Now, I know there’s no joy quite like the joy of being crushed between two monolithic and ruthless companies like Amazon and Microsoft, each of which is 100% committed to pretending that it is customer friendly as a means of owning all internet traffic and content throughout the known universe. So it’s not as if I don’t appreciate how fortunate I am to still be alive at this point.
Having said that, if you’re Microsoft, and you’ve launched a search engine to compete head-to-head with the best search engine in the business — which, oddly enough, seems to have no problem finding the two e-store pages that Bing is resolutely blind to — you would think you might have a better approach to maximizing the efficiency of your search engine than adamantly insisting that people register and log into your Bing Webmaster Tools site so you don’t end up looking like an idiot.
(Have I mentioned that I’m not actually the webmaster or owner of CreateSpace.com? I keep forgetting whether I’ve mentioned that or not.)
If you’re Amazon, and you’re interested in making your CreateSpace.com site available via the smaller of the two dominant search engines in the US, it seems to me that at some point you might actually go ahead and submit your sitemap to Microsoft’s Bing search engine, even though you hate Microsoft as much as you hate Google and Apple combined. And if one of your customers wrote you multiple times to say that they couldn’t find their e-store pages via Bing search, you might actually do a proactive check on your own to figure out what the problem was, and work with Bing to resolve it instead of dumping it back in your customer’s lap.

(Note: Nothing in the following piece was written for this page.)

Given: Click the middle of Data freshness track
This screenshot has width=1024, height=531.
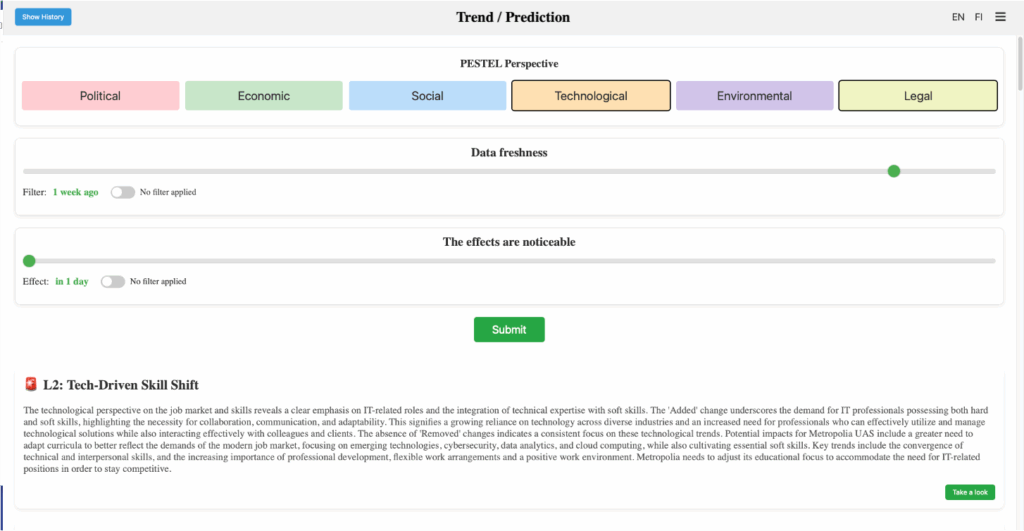Looking at the screenshot, I should pos(509,171).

Having put in multiple hours trying to get this problem resolved over the past week I am now giving up. A week ago I would have given CreateSpace an unqualified recommendation to anyone looking for a print-on-demand publisher. Now I’m taking a second look at other options myself, and I would encourage you to do the same. Having not used Bing at all since it launched I haven’t really had an opinion about it until now. My opinion now is that Bing seems to be incapable of doing the one thing it was designed to do.
Update:
As of 2/24, searching for my grandmother’s title on Bing now returns the correct link. My short story collection is still MIA.
Later Update:
As of 3/12, after several more tech support emails to and from Bing, the Bing search engine can now also reliably find the page for my short story collection. I have no idea what the problem was or what I specifically did to solve the problem. My only advice to anyone having similar problems is to be both persistent and patient.
Headdesk Update:
Or not.
— Mark Barrett
I see how what you are describing could be frustrating, but I wonder if it matters all that much. I certainly don’t think it’s worth getting stressed out about.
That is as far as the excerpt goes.